*How to complete this task*
Give back every entry, copied exactly.

*Provided records*
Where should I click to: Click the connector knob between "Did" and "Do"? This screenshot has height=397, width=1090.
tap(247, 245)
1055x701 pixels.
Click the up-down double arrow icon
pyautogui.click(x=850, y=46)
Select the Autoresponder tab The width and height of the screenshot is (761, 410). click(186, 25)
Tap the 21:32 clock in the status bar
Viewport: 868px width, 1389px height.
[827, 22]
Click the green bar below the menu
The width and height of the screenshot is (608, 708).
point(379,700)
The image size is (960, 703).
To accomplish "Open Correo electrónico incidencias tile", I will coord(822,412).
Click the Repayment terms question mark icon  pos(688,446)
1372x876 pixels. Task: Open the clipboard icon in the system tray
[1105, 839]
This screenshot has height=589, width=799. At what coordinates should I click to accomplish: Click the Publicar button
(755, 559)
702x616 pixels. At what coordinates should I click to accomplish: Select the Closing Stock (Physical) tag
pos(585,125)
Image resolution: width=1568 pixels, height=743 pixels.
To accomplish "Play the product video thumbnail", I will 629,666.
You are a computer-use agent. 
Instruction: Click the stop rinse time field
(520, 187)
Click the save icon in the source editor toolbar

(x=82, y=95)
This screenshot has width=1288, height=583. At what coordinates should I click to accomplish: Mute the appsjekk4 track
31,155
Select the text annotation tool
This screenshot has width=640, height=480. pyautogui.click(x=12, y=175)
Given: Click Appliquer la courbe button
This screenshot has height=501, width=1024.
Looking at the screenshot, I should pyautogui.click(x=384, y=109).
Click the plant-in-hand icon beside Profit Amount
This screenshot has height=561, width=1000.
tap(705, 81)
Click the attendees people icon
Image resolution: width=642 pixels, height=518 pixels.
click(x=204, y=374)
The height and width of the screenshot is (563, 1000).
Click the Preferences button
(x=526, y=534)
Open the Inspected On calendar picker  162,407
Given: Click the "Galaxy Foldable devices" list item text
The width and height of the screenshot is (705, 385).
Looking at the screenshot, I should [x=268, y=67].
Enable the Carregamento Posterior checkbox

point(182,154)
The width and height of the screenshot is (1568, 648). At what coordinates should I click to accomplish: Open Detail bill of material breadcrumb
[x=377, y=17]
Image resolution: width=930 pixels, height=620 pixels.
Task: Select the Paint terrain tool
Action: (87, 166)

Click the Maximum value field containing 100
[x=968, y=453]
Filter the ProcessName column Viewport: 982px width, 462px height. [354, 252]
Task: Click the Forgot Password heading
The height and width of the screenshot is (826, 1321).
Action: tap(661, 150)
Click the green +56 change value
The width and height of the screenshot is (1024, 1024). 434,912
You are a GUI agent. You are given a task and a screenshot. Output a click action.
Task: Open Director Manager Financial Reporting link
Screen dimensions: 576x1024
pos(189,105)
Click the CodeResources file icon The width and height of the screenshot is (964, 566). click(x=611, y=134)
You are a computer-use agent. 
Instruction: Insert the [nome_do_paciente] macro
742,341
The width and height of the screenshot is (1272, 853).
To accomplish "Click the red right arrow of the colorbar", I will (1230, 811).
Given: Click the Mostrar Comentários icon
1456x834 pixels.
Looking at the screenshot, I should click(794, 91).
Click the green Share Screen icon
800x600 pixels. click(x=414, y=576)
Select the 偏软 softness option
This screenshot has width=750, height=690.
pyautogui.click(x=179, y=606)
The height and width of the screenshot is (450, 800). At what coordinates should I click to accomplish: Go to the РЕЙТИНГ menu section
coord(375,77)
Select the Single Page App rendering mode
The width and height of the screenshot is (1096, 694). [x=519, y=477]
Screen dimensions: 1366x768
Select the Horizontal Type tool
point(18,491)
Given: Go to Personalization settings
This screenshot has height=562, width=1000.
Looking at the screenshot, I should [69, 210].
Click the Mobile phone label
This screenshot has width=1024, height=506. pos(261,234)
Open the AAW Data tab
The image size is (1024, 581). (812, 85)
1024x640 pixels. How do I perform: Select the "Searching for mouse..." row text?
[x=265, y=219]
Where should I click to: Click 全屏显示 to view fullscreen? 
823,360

*Your solution*
Where should I click to: Click the connector knob between "Did" and "Do"? This screenshot has height=397, width=1090.
tap(247, 245)
1055x701 pixels.
Click the up-down double arrow icon
pyautogui.click(x=850, y=46)
Select the Autoresponder tab The width and height of the screenshot is (761, 410). click(186, 25)
Tap the 21:32 clock in the status bar
Viewport: 868px width, 1389px height.
[827, 22]
Click the green bar below the menu
The width and height of the screenshot is (608, 708).
point(379,700)
The image size is (960, 703).
To accomplish "Open Correo electrónico incidencias tile", I will coord(822,412).
Click the Repayment terms question mark icon  pos(688,446)
1372x876 pixels. Task: Open the clipboard icon in the system tray
[1105, 839]
This screenshot has height=589, width=799. At what coordinates should I click to accomplish: Click the Publicar button
(755, 559)
702x616 pixels. At what coordinates should I click to accomplish: Select the Closing Stock (Physical) tag
pos(585,125)
Image resolution: width=1568 pixels, height=743 pixels.
To accomplish "Play the product video thumbnail", I will 629,666.
You are a computer-use agent. 
Instruction: Click the stop rinse time field
(520, 187)
Click the save icon in the source editor toolbar

(x=82, y=95)
This screenshot has width=1288, height=583. At what coordinates should I click to accomplish: Mute the appsjekk4 track
31,155
Select the text annotation tool
This screenshot has width=640, height=480. pyautogui.click(x=12, y=175)
Given: Click Appliquer la courbe button
This screenshot has height=501, width=1024.
Looking at the screenshot, I should pyautogui.click(x=384, y=109).
Click the plant-in-hand icon beside Profit Amount
This screenshot has height=561, width=1000.
tap(705, 81)
Click the attendees people icon
Image resolution: width=642 pixels, height=518 pixels.
click(x=204, y=374)
The height and width of the screenshot is (563, 1000).
Click the Preferences button
(x=526, y=534)
Open the Inspected On calendar picker  162,407
Given: Click the "Galaxy Foldable devices" list item text
The width and height of the screenshot is (705, 385).
Looking at the screenshot, I should [x=268, y=67].
Enable the Carregamento Posterior checkbox

point(182,154)
The width and height of the screenshot is (1568, 648). At what coordinates should I click to accomplish: Open Detail bill of material breadcrumb
[x=377, y=17]
Image resolution: width=930 pixels, height=620 pixels.
Task: Select the Paint terrain tool
Action: (87, 166)

Click the Maximum value field containing 100
[x=968, y=453]
Filter the ProcessName column Viewport: 982px width, 462px height. [354, 252]
Task: Click the Forgot Password heading
The height and width of the screenshot is (826, 1321).
Action: tap(661, 150)
Click the green +56 change value
The width and height of the screenshot is (1024, 1024). 434,912
You are a GUI agent. You are given a task and a screenshot. Output a click action.
Task: Open Director Manager Financial Reporting link
Screen dimensions: 576x1024
pos(189,105)
Click the CodeResources file icon The width and height of the screenshot is (964, 566). click(x=611, y=134)
You are a computer-use agent. 
Instruction: Insert the [nome_do_paciente] macro
742,341
The width and height of the screenshot is (1272, 853).
To accomplish "Click the red right arrow of the colorbar", I will (1230, 811).
Given: Click the Mostrar Comentários icon
1456x834 pixels.
Looking at the screenshot, I should click(794, 91).
Click the green Share Screen icon
800x600 pixels. click(x=414, y=576)
Select the 偏软 softness option
This screenshot has width=750, height=690.
pyautogui.click(x=179, y=606)
The height and width of the screenshot is (450, 800). At what coordinates should I click to accomplish: Go to the РЕЙТИНГ menu section
coord(375,77)
Select the Single Page App rendering mode
The width and height of the screenshot is (1096, 694). [x=519, y=477]
Screen dimensions: 1366x768
Select the Horizontal Type tool
point(18,491)
Given: Go to Personalization settings
This screenshot has height=562, width=1000.
Looking at the screenshot, I should [69, 210].
Click the Mobile phone label
This screenshot has width=1024, height=506. pos(261,234)
Open the AAW Data tab
The image size is (1024, 581). (812, 85)
1024x640 pixels. How do I perform: Select the "Searching for mouse..." row text?
[x=265, y=219]
Where should I click to: Click 全屏显示 to view fullscreen? 
823,360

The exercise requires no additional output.